Background: Cardiac allograft vasculopathy (CAV) is a major complication after heart transplantation (HT). Uric acid (UA) may play a role in CAV due to its role in stimulating T-cell–mediated immunity. Sirolimus is associated with CAV attenuation through a number of mechanisms, including immune-mediated effects. We aimed to determine whether UA is an independent predictor of CAV and whether conversion to sirolimus as primary immunosuppression modulates UA levels. Methods: We retrospectively analyzed a cohort of 224 patients who underwent HT between 2004 and 2015 and had serial coronary intravascular ultrasound (IVUS) studies. Serum UA levels were measured at baseline and last follow-up IVUS in all participants. CAV progression was assessed by measuring the change in plaque volume (ΔPV) and plaque index (ratio of plaque volume to vessel volume [ΔPI]) between last follow-up and baseline IVUS after correction for time of follow-up. Results: Patients with high (≥7 mg/dl) compared with low (<7 mg/dl) UA had increased median ΔPV (0.33 [interquartile range 0.08 to 0.93] vs 0.07 [–0.17 to 0.38] mm³/mm/year; p < 0.001) and ΔPI (2.0% [0.31% to 3.9%] vs 0.33% [–1.2% to 2.0%]; p < 0.001).
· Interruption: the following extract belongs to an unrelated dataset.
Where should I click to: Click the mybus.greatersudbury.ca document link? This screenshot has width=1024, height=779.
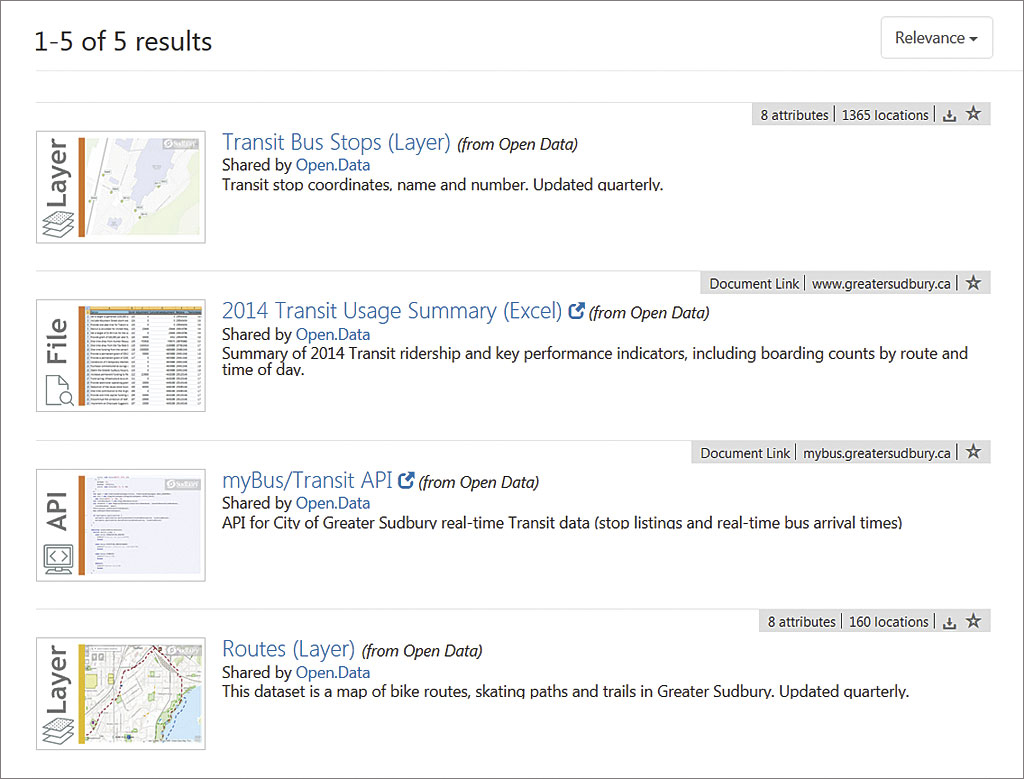coord(876,453)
Elevated UA levels were associated with a significantly increased risk of developing significant CAV progression (ΔPV >0.50 mm³/mm) (hazard ratio 2.2, 95% confidence interval 1.1 to 4.6; p = 0.037). Sirolimus resulted in decreased UA levels (5.8 ± 1.4 vs 5.2 ± 1.5; p = 0.002) and patients converted to sirolimus and had low UA levels had the least CAV progression (p < 0.001). After adjustment for potential confounders, change in UA level was also an independent predictor of CAV progression. Conclusions: UA is an independent predictor of CAV after HT. Sirolimus is associated with decreased UA levels and may explain one of the mechanisms by which sirolimus attenuates CAV progression.